Zulip Chat Archive
Stream: general
Topic: Working around the elimination restriction
Aaron Bies (Jun 10 2022 at 14:55):
As part of a homework assignment, I wrote the following script in Coq:
Require Import Lia.
Notation "'sigma' x , B" := (sigT (fun x => B))
(at level 200, right associativity).
Definition half' : forall x, sigma y, sum (2*y = x) (2*y = S x).
Proof.
induction x as [| x [y [h|h]]].
- exists 0. left. reflexivity.
- exists (S y). right. lia.
- exists y. left. exact h.
Defined.
Definition half (x : nat) : nat :=
match (half' x) with existT _ y _ => y end.
Eval compute in half 6. (* This prints "3" *)
I tried to translate this into Lean, but I didn't get very far.
First, I tried it just it with ∃ and ∨, but this of course didn't make it past the elimination restriction.
def half_prop (x : ℕ) : ∃ y, 2 * y = x ∨ 2 * y = x + 1 :=
begin
induction x with x ih,
{ use 0, left, refl, },
rcases ih with ⟨y, h | h⟩,
{ use y + 1, right, rw ←h, refl, },
{ use y, left, exact h, },
end
def half (x : ℕ) : ℕ :=
begin
cases half_prop x with y h, -- error, can only eliminate into Prop
exact y,
end
Then, I tried using Σ and ⊕ to mirror how we got around the elimination restriction in Coq...
def half' (x : ℕ) : Σ y, (2 * y = x) ⊕ (2 * y = x + 1) :=
by sorry
...but this does not type check, because ⊕ does not accept Props as arguments.
Using Σ' I got further, but once again died to the elimination restriction.
def half' (x : ℕ) : Σ' y, (2 * y = x) ∨ (2 * y = x + 1) :=
begin
induction x with x ih,
{ use 0, left, refl, },
rcases ih with ⟨y, h | h⟩, -- can only eliminate into Prop
end
Does anyone know how can I get this to work?
Junyan Xu (Jun 10 2022 at 14:57):
Instead of ⊕, use docs#psum
Riccardo Brasca (Jun 10 2022 at 15:01):
You can use classical.some (half_prop x), but maybe it's not what you want.
Riccardo Brasca (Jun 10 2022 at 15:02):
BTW half_prop should be a lemma, not a def.

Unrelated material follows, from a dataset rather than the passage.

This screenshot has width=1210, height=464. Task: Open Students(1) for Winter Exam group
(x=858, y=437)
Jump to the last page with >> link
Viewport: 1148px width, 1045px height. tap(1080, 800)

Riccardo Brasca (Jun 10 2022 at 15:02):
(The linter will flag this)
Alex J. Best (Jun 10 2022 at 15:06):
Using @Junyan Xu's recommendation
import tactic
def half' (x : ℕ) : Σ y, psum (2 * y = x) (2 * y = x + 1) :=
begin
induction x with x ih,
{ use 0, left, refl, },
rcases ih with ⟨y, h | h⟩, -- can only eliminate into Prop
{ use y + 1,
right,
simp [mul_add, h], },
{ use y,
left,
exact h, },
end
Aaron Bies (Jun 10 2022 at 15:07):
Ah, it works with psum... why does it work with psum but not with sum?

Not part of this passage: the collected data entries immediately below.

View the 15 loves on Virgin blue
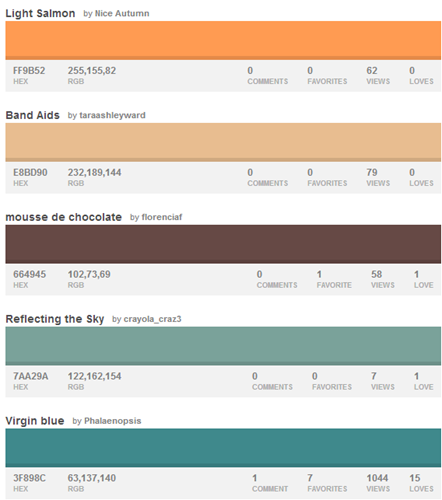Screen dimensions: 442x500 [421, 483]
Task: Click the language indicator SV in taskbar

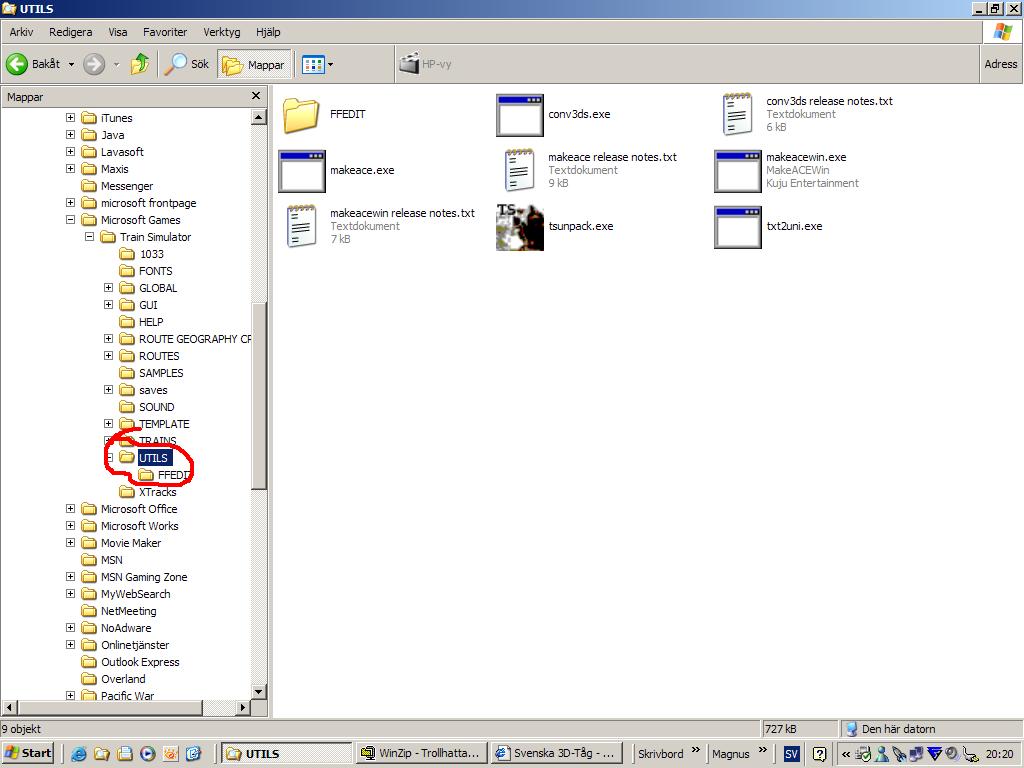Action: (791, 754)
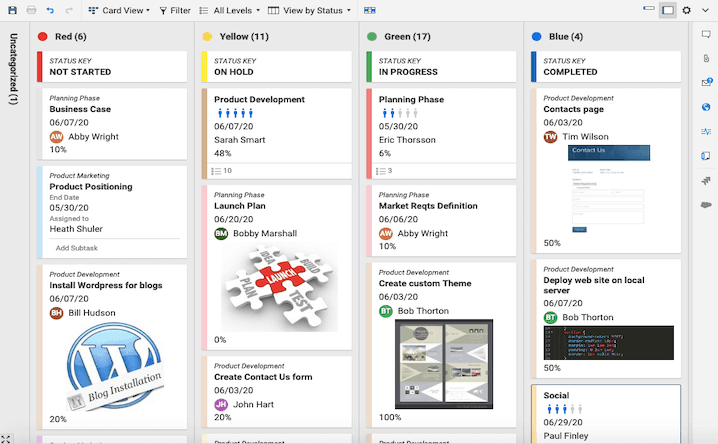718x444 pixels.
Task: Toggle the compact card layout button
Action: coord(649,10)
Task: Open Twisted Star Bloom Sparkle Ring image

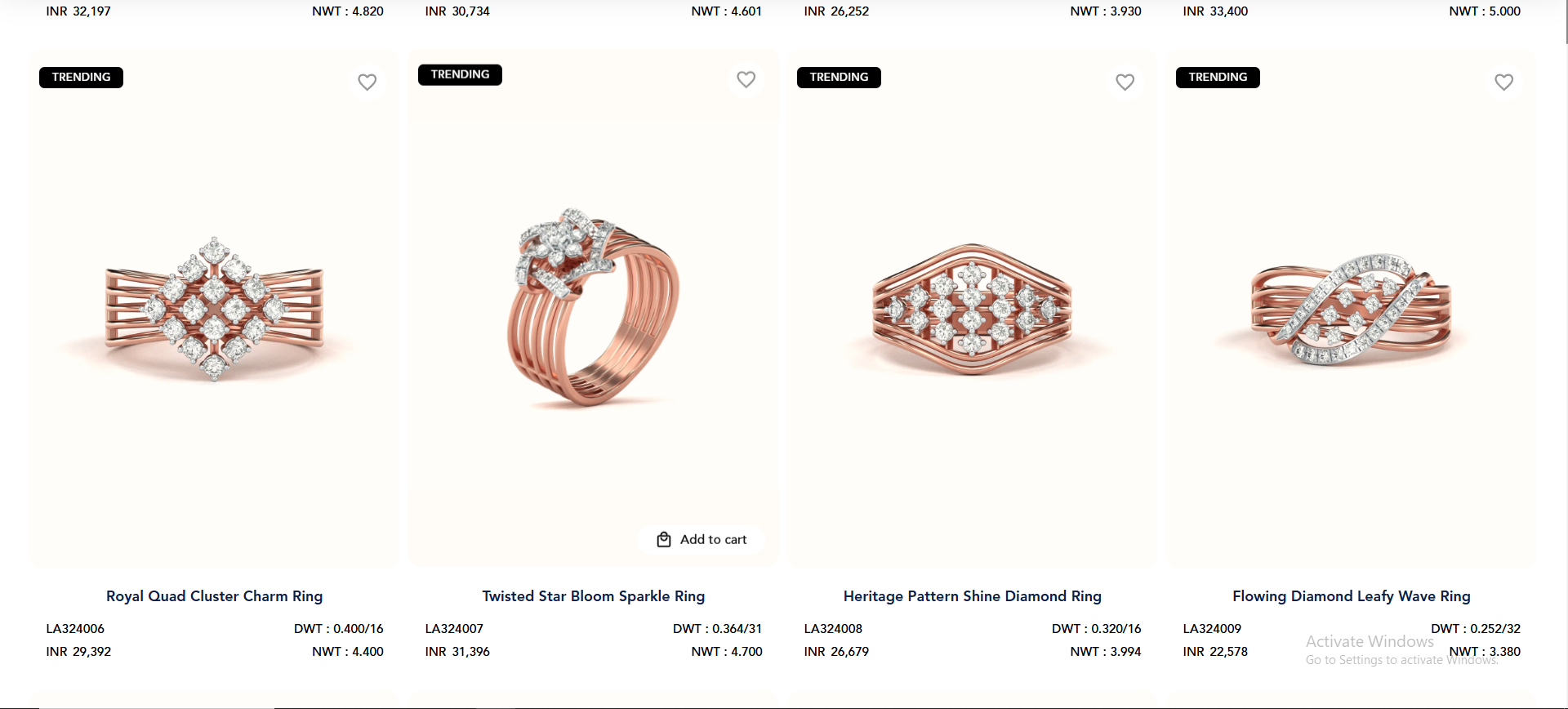Action: click(593, 310)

Junyan Xu (Jun 10 2022 at 15:13):
psum (α : Sort u) (β : Sort v) can be applied to Prop because Prop is Sort 0.
sum (α : Type u) (β : Type v) can't be applied because Type u is Sort (u+1) so you can never get Sort 0.
Aaron Bies (Jun 10 2022 at 15:16):
Doesn't this mean one could always use psum instead of sum?

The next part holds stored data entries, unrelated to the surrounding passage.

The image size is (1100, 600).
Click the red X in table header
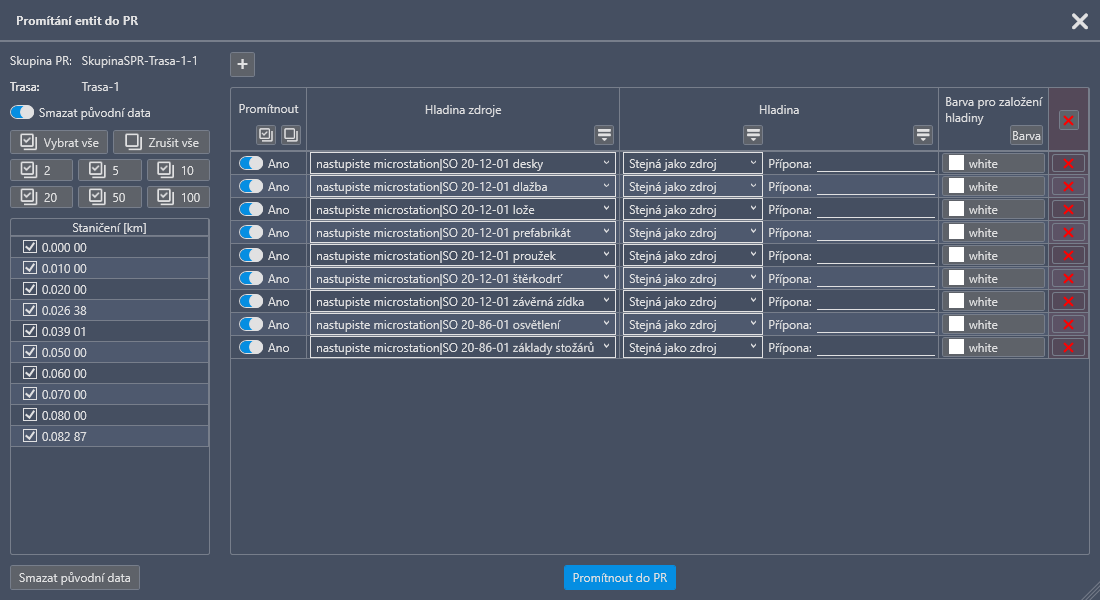click(1069, 120)
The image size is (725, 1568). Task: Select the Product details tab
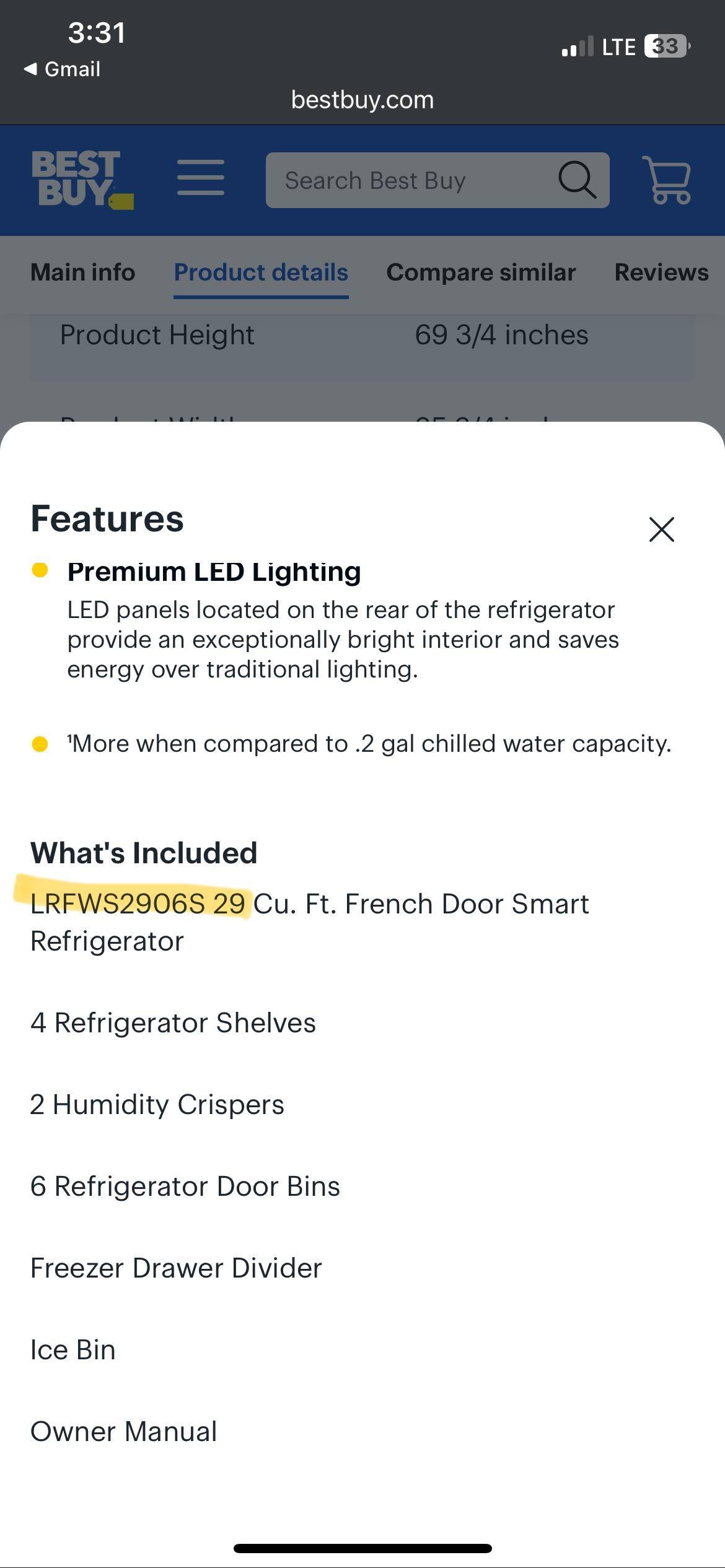click(261, 272)
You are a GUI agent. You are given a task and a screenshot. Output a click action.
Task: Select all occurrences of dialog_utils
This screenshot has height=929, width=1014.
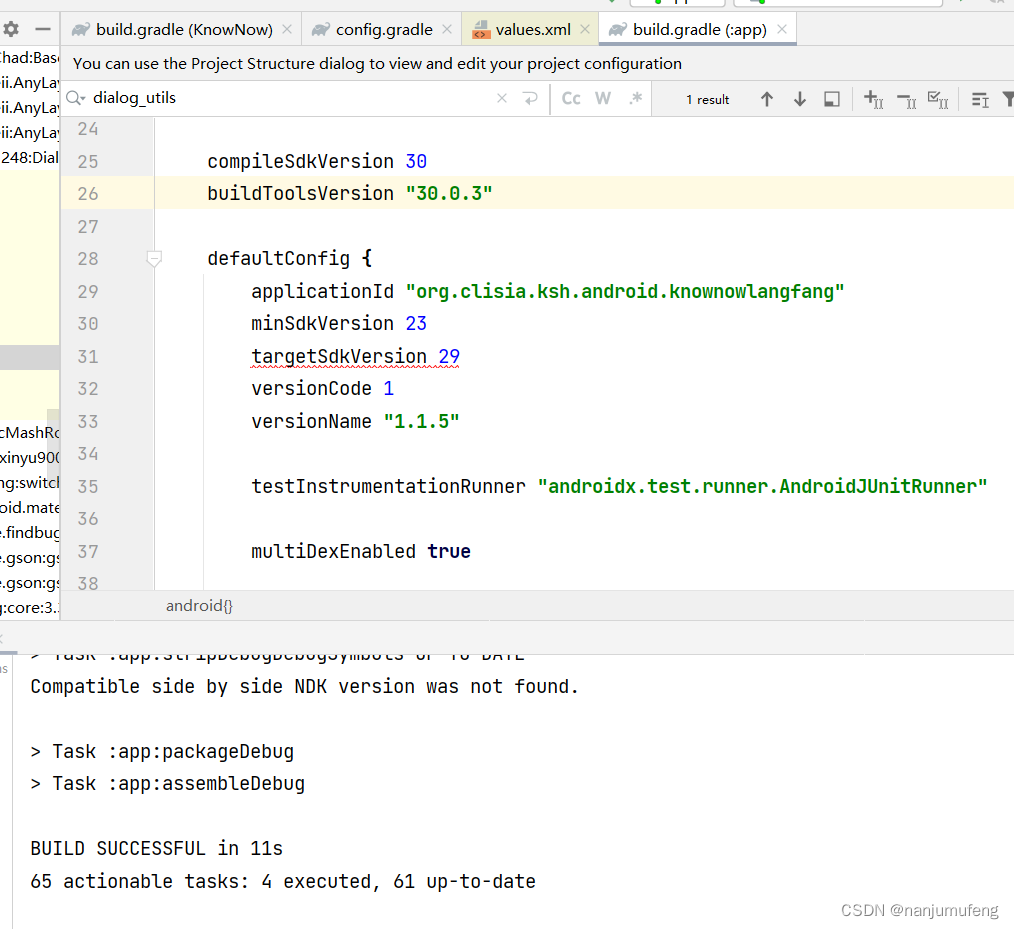click(x=938, y=99)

Junyan Xu (Jun 10 2022 at 15:24):
I think sum is better behaved with respect to universe level unification, because the resulting type is in Type (max u v), while psum has resulting type in Sort (max 1 u v). Is that the only reason? I don't know.
Eric Wieser (Jun 10 2022 at 15:31):
Yes, that is the reason
Aaron Bies (Jun 10 2022 at 15:53):
I need to read more about how universes work
Aaron Bies (Jun 10 2022 at 15:53):
Thank you
Last updated: Dec 20 2023 at 11:08 UTC